▸ What you will do: Omit all pictures, and print word for word only the lines from the one containing "Given: Collapse the Ce PC tree node" through the end of the data.

◇ ◇ ◇

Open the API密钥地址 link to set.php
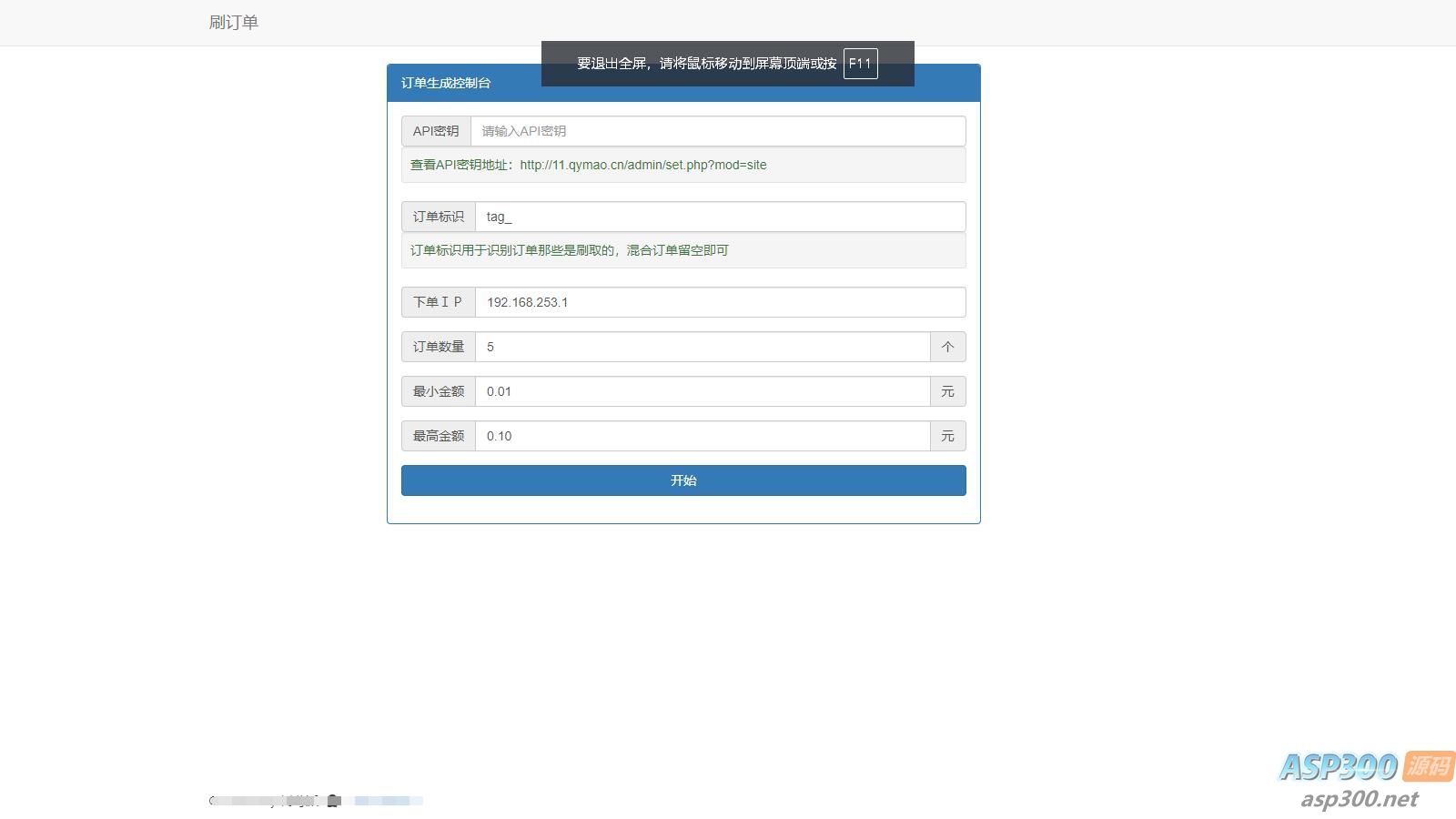pos(642,165)
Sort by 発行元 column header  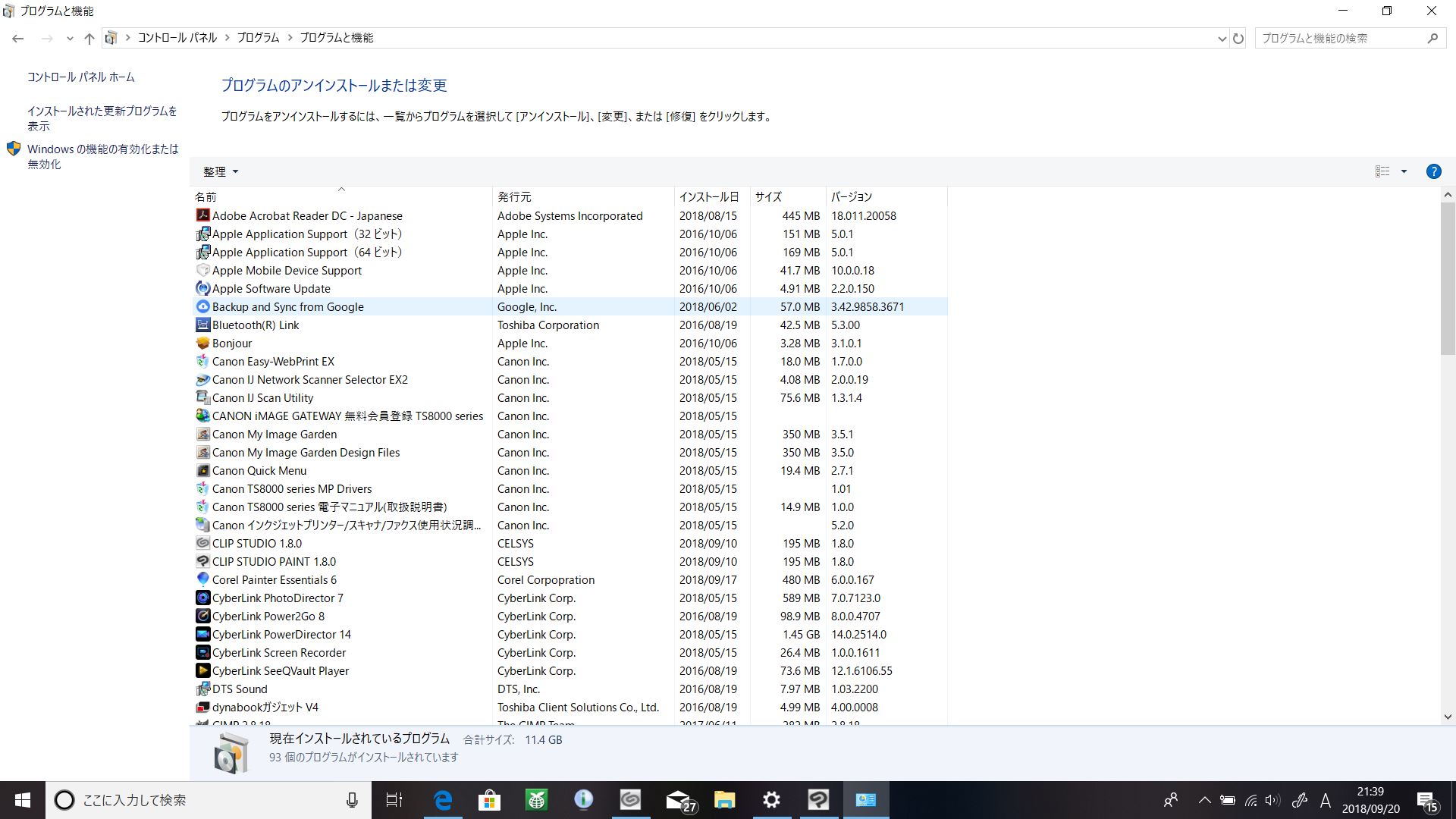(x=514, y=196)
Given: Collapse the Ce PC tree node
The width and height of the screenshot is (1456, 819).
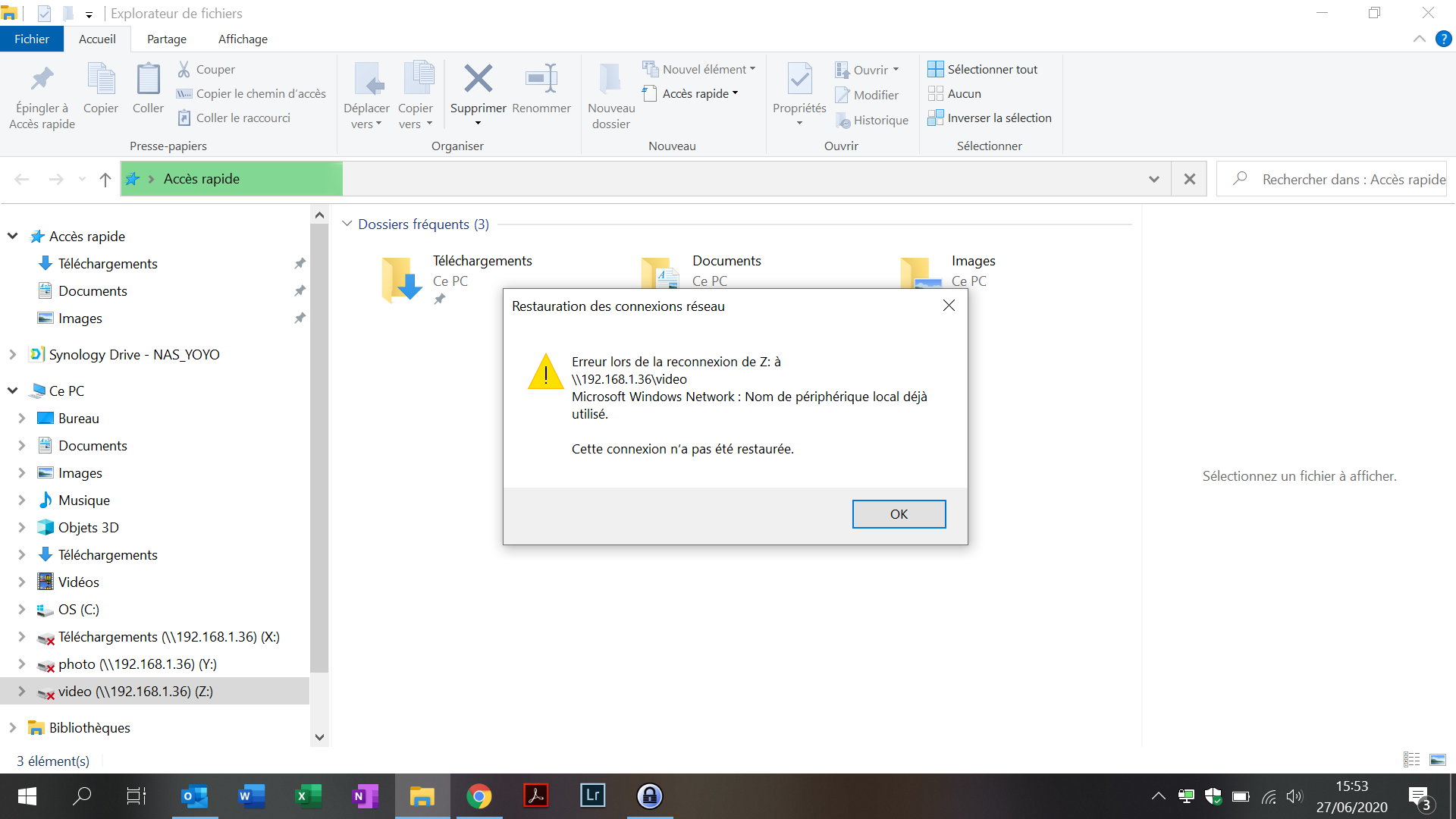Looking at the screenshot, I should pyautogui.click(x=13, y=391).
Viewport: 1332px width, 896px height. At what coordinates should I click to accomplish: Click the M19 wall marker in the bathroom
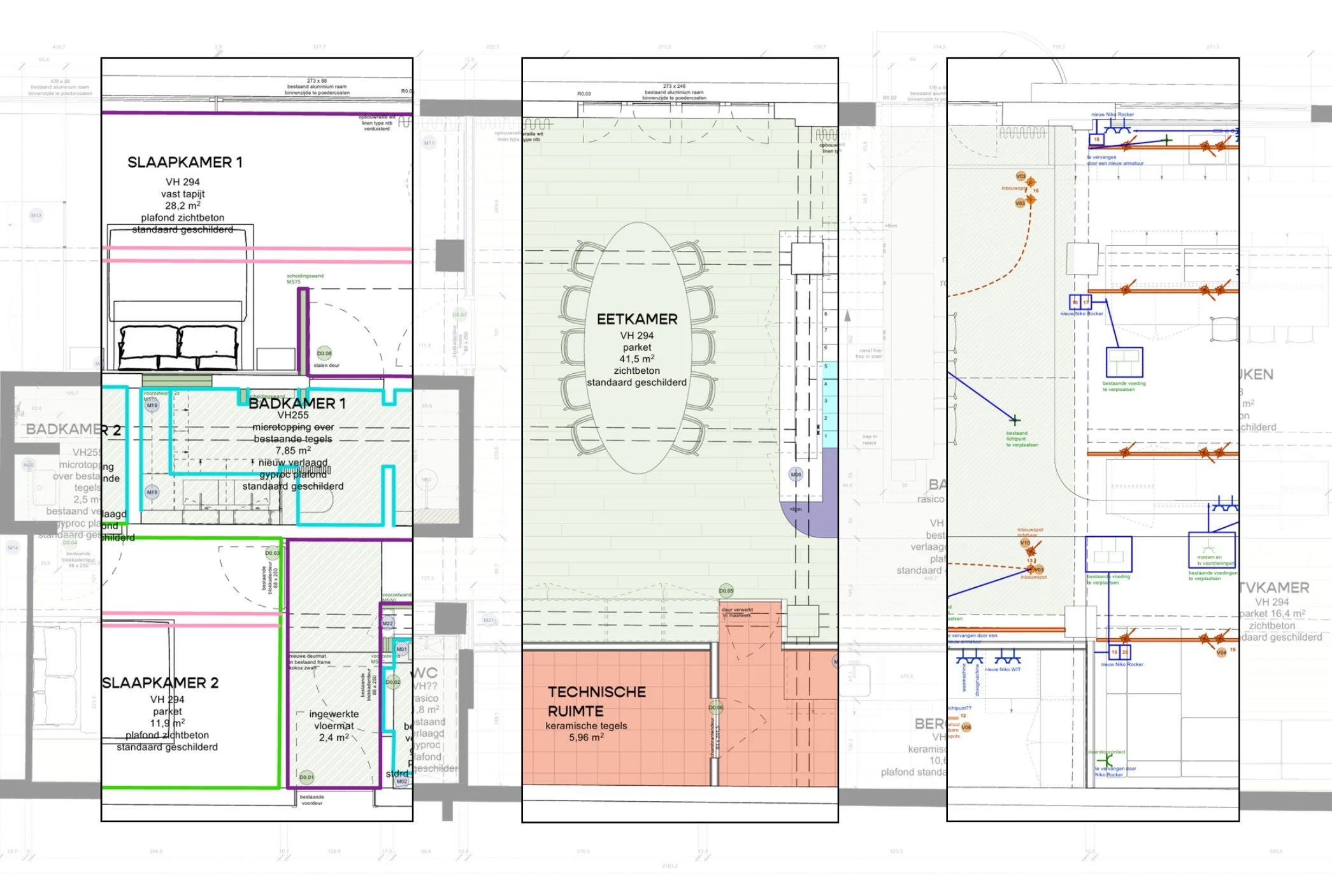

◇ ◇ ◇

▸ Response:
Given: Collapse the Ce PC tree node
The width and height of the screenshot is (1456, 819).
Looking at the screenshot, I should pyautogui.click(x=13, y=391).
Viewport: 1332px width, 896px height. At what coordinates should I click to accomplish: Click the M19 wall marker in the bathroom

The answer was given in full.